Detenga el parpadeo: Cómo lidiar con las interferencias eléctricas en las líneas de curado UV
Si tiene varias prensas de impresión de gran tamaño funcionando en la misma sala, sabe que no se trata solo de la tinta y el papel. En realidad, está manejando una especie de “tormenta” de ruido eléctrico.
Las lámparas UV de mercurio son muy exigentes: necesitan una alta tensión para encenderse y una corriente estable para mantener el arco eléctrico activo. Si la lámpara o el balastro no pueden manejar las interferencias electromagnéticas presentes en el ambiente, comenzarán a funcionar mal. Parpadearán, o peor aún, se apagarán justo cuando está trabajando.
La lucha por la estabilidad
Los entornos industriales están llenos de ruido. No me refiero al sonido de las máquinas, sino al ruido generado por los motores y convertidores de frecuencia. Ese ruido afecta al circuito UV y perturba el arco eléctrico.

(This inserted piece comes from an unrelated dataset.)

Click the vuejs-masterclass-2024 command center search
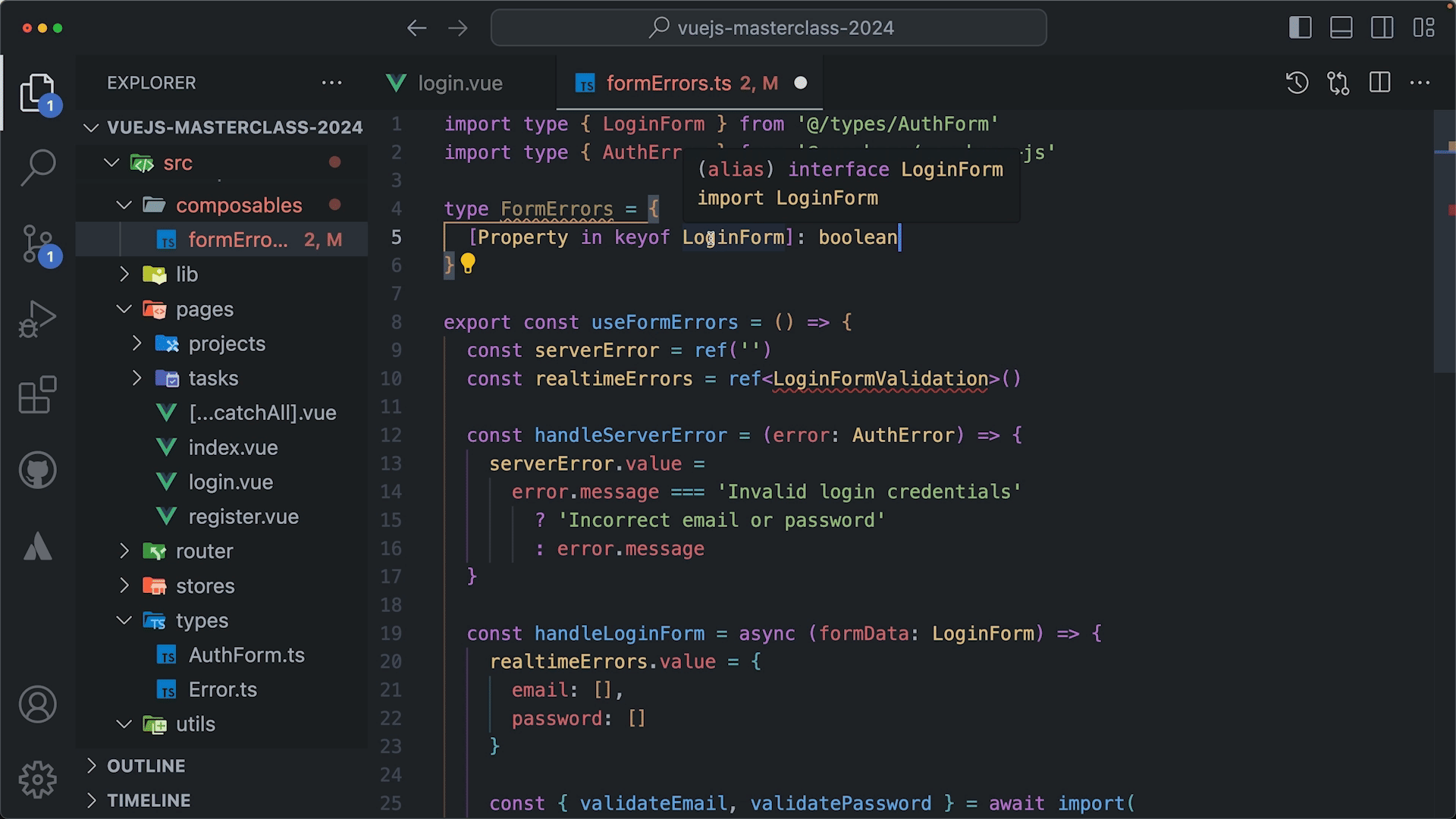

Para resolver esto, nos centramos en cómo interactúan la lámpara y el suministro de energía. Al ajustar la impedancia del balastro y utilizar componentes blindados, aseguramos que el vapor de mercurio permanezca ionizado. Esto mantiene las lámparas funcionando de manera estable, incluso cuando las máquinas cercanas generan picos de voltaje en las líneas eléctricas.
El sacrificio necesario
Por supuesto, esta estabilidad no es gratuita. Para lograr este nivel de resistencia, los equipos necesitan ser más grandes y pesados que aquellos de calidad inferior. No se pueden meter en un chasis pequeño esperando que funcione bien. Es necesario pensar en el flujo de aire.
Estos balastros de alta estabilidad se calientan mucho. Si las rejillas de enfriamiento no son eficaces, los componentes electrónicos se detendrán para evitar daños. Es un equilibrio sencillo: para tener mejor rendimiento, se necesita más espacio para el enfriamiento.
Por qué esto es importante
En la impresión de alta velocidad, incluso un único parpadeo puede causar problemas graves. Esto deja una banda de tinta sin curar en el sustrato, lo que significa desperdicio de material y problemas adicionales.
Diseñamos nuestras lámparas para que funcionen en grupos paralelos, con pocas pulgadas de separación entre ellas. Al eliminar las interferencias electromagnéticas desde su origen, las lámparas dejan de competir entre sí por la corriente. El resultado es un rendimiento UV estable y confiable, sin importar cuántas prensas haya en la sala. Basta con encenderlas y ya funcionarán.